= Excerpted records =
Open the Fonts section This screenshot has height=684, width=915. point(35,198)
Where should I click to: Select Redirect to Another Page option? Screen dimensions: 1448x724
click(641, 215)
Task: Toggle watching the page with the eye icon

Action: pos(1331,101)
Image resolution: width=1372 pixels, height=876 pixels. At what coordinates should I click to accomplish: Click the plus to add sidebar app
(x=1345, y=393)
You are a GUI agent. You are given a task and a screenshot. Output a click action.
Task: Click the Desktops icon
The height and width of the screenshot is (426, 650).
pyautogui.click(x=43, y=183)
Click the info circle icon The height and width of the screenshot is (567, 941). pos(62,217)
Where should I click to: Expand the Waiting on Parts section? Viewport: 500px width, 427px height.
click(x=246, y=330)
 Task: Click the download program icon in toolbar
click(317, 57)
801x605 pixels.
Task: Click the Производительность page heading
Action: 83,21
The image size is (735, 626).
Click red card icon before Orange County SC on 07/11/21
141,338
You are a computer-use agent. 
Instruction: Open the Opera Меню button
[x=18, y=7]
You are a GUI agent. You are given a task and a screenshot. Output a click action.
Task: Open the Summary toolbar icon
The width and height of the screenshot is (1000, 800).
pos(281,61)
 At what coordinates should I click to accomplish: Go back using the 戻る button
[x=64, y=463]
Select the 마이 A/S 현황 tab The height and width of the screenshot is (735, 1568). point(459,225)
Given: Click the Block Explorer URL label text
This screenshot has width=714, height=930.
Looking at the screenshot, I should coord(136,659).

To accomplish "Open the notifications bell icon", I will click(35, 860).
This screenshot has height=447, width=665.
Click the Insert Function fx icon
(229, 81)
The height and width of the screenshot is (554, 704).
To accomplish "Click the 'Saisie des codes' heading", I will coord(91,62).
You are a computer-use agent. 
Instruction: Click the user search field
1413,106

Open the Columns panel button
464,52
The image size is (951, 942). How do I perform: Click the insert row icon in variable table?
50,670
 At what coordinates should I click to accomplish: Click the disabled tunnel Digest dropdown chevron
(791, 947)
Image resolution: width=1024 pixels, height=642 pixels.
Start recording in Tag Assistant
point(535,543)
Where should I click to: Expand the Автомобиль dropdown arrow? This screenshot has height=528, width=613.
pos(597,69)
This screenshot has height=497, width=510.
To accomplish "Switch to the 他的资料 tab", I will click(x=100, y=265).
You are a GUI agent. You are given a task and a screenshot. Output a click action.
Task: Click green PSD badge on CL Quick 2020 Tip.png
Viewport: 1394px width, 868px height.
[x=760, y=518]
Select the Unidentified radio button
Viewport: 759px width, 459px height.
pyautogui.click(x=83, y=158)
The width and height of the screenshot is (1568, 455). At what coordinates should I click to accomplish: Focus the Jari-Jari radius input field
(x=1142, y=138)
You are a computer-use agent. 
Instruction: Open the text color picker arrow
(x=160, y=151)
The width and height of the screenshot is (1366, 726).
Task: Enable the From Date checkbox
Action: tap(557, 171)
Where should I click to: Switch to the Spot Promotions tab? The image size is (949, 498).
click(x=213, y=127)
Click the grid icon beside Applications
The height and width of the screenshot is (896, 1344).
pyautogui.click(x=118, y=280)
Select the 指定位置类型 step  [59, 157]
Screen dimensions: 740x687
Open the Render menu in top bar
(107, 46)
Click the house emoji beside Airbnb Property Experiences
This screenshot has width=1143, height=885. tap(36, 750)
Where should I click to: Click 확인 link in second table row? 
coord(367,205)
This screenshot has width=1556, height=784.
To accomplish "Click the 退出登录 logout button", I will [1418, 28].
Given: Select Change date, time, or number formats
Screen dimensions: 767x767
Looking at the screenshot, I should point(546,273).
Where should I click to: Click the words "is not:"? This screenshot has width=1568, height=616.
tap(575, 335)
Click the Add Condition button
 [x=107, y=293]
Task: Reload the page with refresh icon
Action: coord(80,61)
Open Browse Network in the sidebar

= What is required =
Render the data from the line with "Where should I click to: Click the" up to and including the final line as a JSON list of strings, one string per line, skipping any blank lines.

= The completed task =
[
  "Where should I click to: Click the words \"is not:\"? This screenshot has width=1568, height=616.",
  "tap(575, 335)",
  "Click the Add Condition button",
  " [x=107, y=293]",
  "Task: Reload the page with refresh icon",
  "Action: coord(80,61)",
  "Open Browse Network in the sidebar"
]